(Texte du document)

•••

Procédure devant la cour :
I. Par une requête, enregistrée le 20 septembre 2019 sous le n° 19BX03573, M. A..., représenté par Me C..., demande à la cour :
1°) d'annuler le jugement du 9 septembre 2019 du magistrat désigné par le président du tribunal administratif de Bordeaux ;
2°) d'annuler l'arrêté du 13 août 2019 par lequel la préfète de la Gironde a décidé de le transférer aux autorités italiennes ;
3°) d'enjoindre à la préfète de ce département de lui remettre une attestation de demande d'asile et un formulaire de demande d'asile destiné à l'OFPRA ;
4°) de lui enjoindre de procéder au réexamen de sa situation et de lui délivrer, dans cette attente, une autorisation provisoire de séjour dans un délai de soixante-douze heures sous astreinte de 200 euros par jour de retard ;
5°) de mettre à la charge de l'État le versement à son conseil de la somme de 1 500 euros sur le fondement des dispositions combinées des articles L. 761-1 du code de justice administrative et 37 de la loi du 10 juillet 1991 relative à l'aide juridique.
Il soutient que :
- l'arrêté portant transfert aux autorités italiennes méconnaît l'article 4 du règlement UE n° 604/2013 dès lors que le préfet ne justifie pas lui avoir remis la brochure intitulée " les empreintes et Eurodac " et que la durée de l'entretien avec l'interprète a été insuffisante ;
- il méconnaît l'article 5 du règlement UE n°604/2013 du fait que l'organisme d'interprétariat ne disposait pas de l'agrément requis.
La requête a été communiquée à la préfète de la Gironde qui n'a pas produit de mémoire.
M. A... a été admis au bénéfice de l'aide juridictionnelle totale par une décision n° 2019/021610 du 12 décembre 2019 du bureau de l'aide juridictionnelle près le tribunal judiciaire de Bordeaux.
II. Par une requête, enregistrée le 20 septembre 2019 sous le n° 19BX03574, M. A..., représenté par Me C..., demande à la cour :
1°) de lui accorder provisoirement le bénéfice de l'aide juridictionnelle ;
2°) de surseoir à l'exécution du jugement du 9 septembre 2019 du magistrat désigné par le président du tribunal administratif de Bordeaux ;
3°) de mettre à la charge de l'État le versement à son conseil de la somme de 1 500 euros sur le fondement des dispositions combinées des articles L. 761-1 du code de justice administrative et 37 de la loi du 10 juillet 1991 relative à l'aide juridique.
Il soutient que :
- l'arrêté portant transfert aux autorités italiennes méconnaît l'article 4 du règlement UE n° 604/2013 dès lors que le préfet ne justifie pas lui avoir remis la brochure intitulée " les empreintes et Eurodac " et que la durée de l'entretien avec l'interprète a été insuffisante ;
- il méconnaît l'article 5 du règlement UE n° 604/2013 du fait que l'organisme d'interprétariat ne disposait pas de l'agrément requis.
Par un courrier du 9 mars 2020, la préfète de la Gironde a informé la cour de la réalisation du transfert de l'intéressé vers l'Italie le 21 janvier 2020.

•••

(Pointage dans des documents et captures d'écran)
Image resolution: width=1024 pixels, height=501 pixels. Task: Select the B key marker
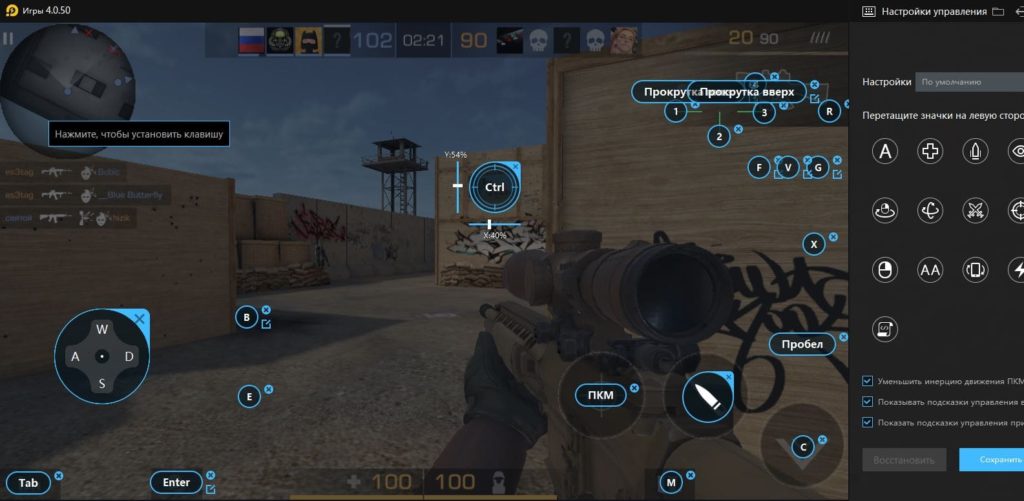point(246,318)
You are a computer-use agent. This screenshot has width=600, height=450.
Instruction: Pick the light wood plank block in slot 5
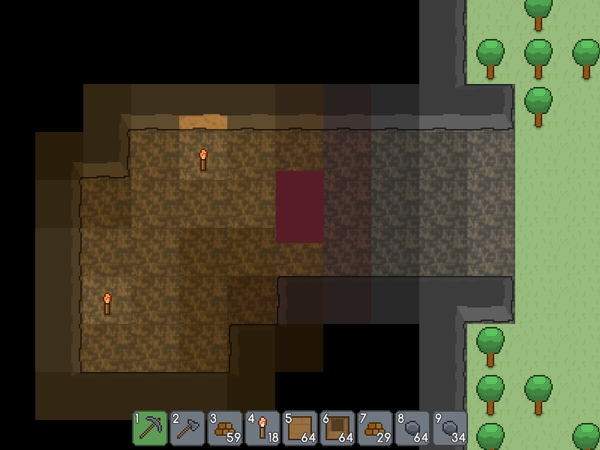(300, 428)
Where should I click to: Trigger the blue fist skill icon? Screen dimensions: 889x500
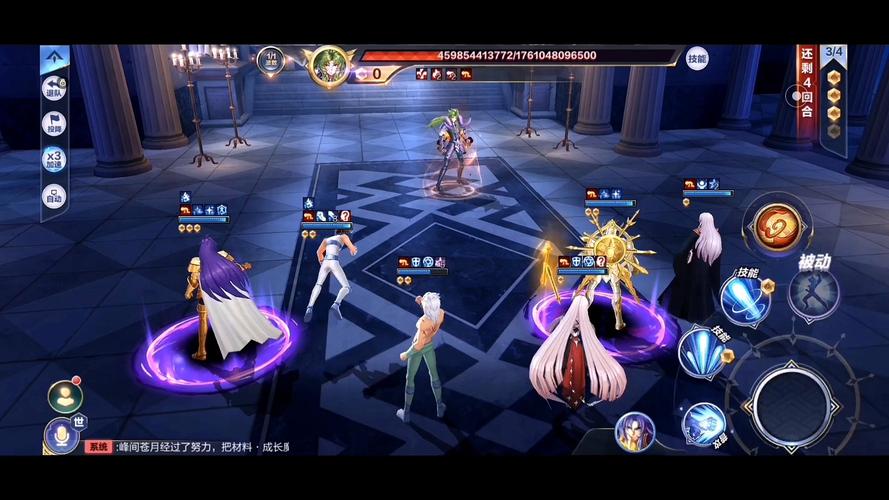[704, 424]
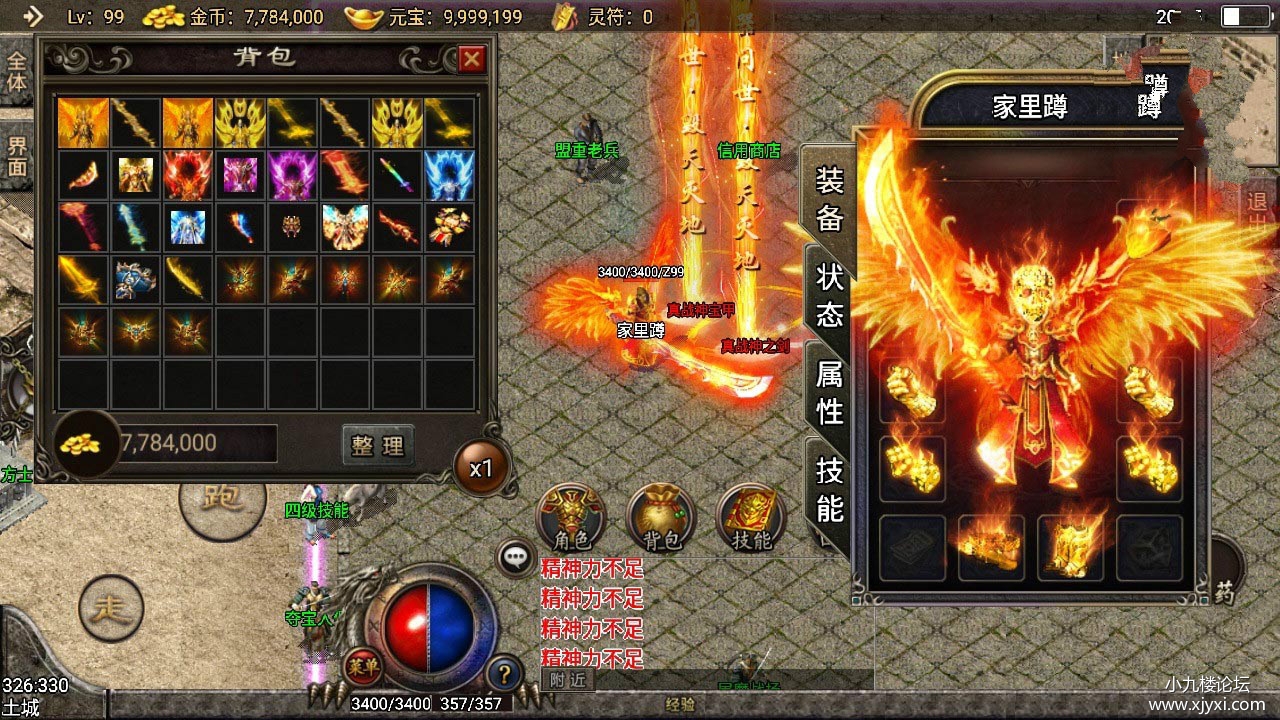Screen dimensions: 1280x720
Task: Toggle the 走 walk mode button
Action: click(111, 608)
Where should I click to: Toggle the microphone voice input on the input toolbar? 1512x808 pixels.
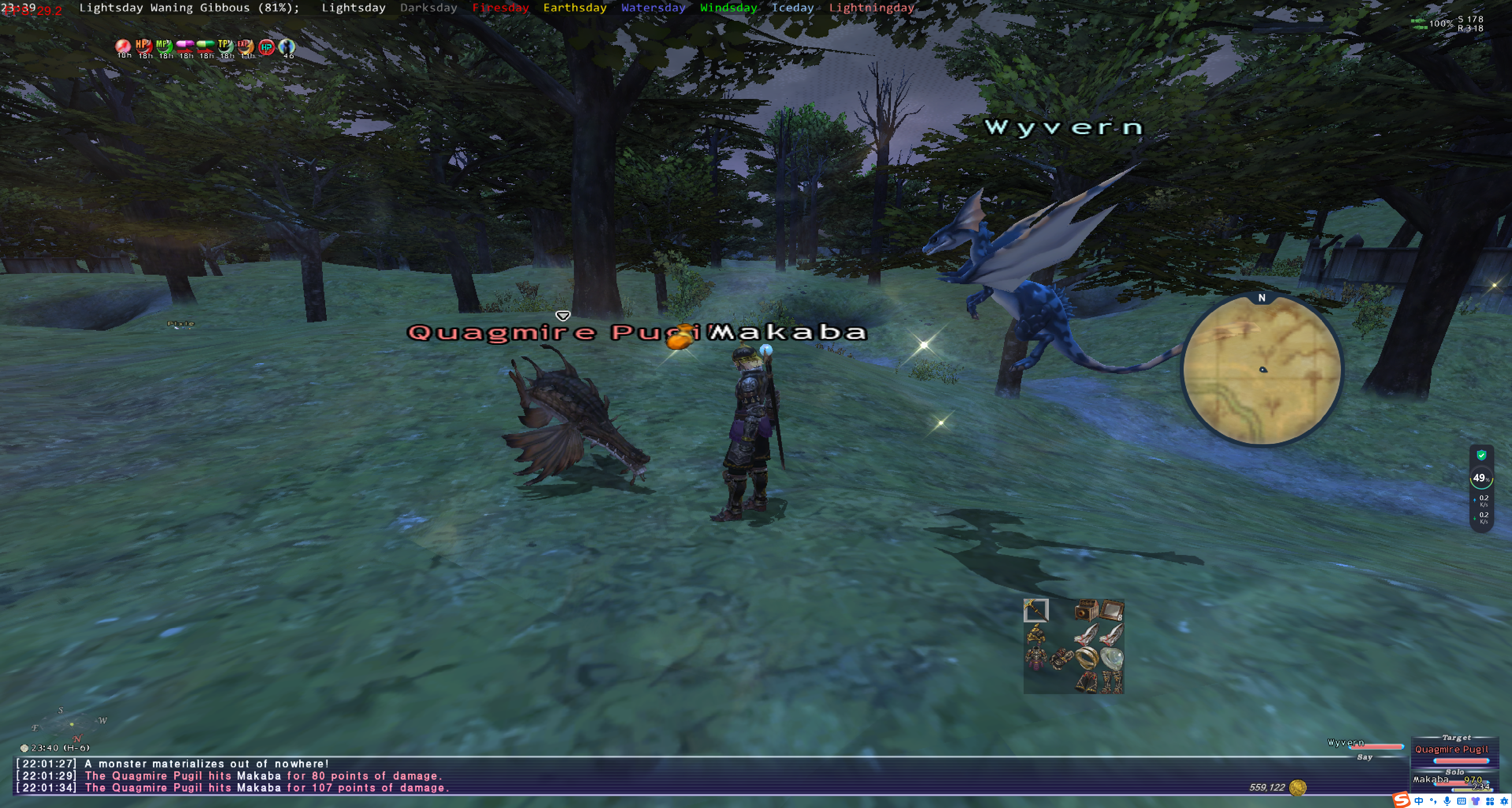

•••

(Les consignes)
[1] Extrayez du texte de procédure le passage situé entre "La requête a" et "judiciaire de Bordeaux.", ces deux bornes comprises.
[2] D'après le texte de procédure :
(a) Sous quel numéro la première requête a-t-elle été enregistrée ?
(b) Par quelle décision, et à quelle date, M. A... a-t-il été admis à l'aide juridictionnelle totale ?
(c) À quelle date le transfert de l'intéressé vers l'Italie a-t-il été réalisé ?
Le matériel ci-dessus est sans rapport avec le texte de procédure.

(Réponses par consigne)
[1]
La requête a été communiquée à la préfète de la Gironde qui n'a pas produit de mémoire.
M. A... a été admis au bénéfice de l'aide juridictionnelle totale par une décision n° 2019/021610 du 12 décembre 2019 du bureau de l'aide juridictionnelle près le tribunal judiciaire de Bordeaux.

[2]
(a) Sous le n° 19BX03573.
(b) Par la décision n° 2019/021610 du 12 décembre 2019.
(c) Le 21 janvier 2020.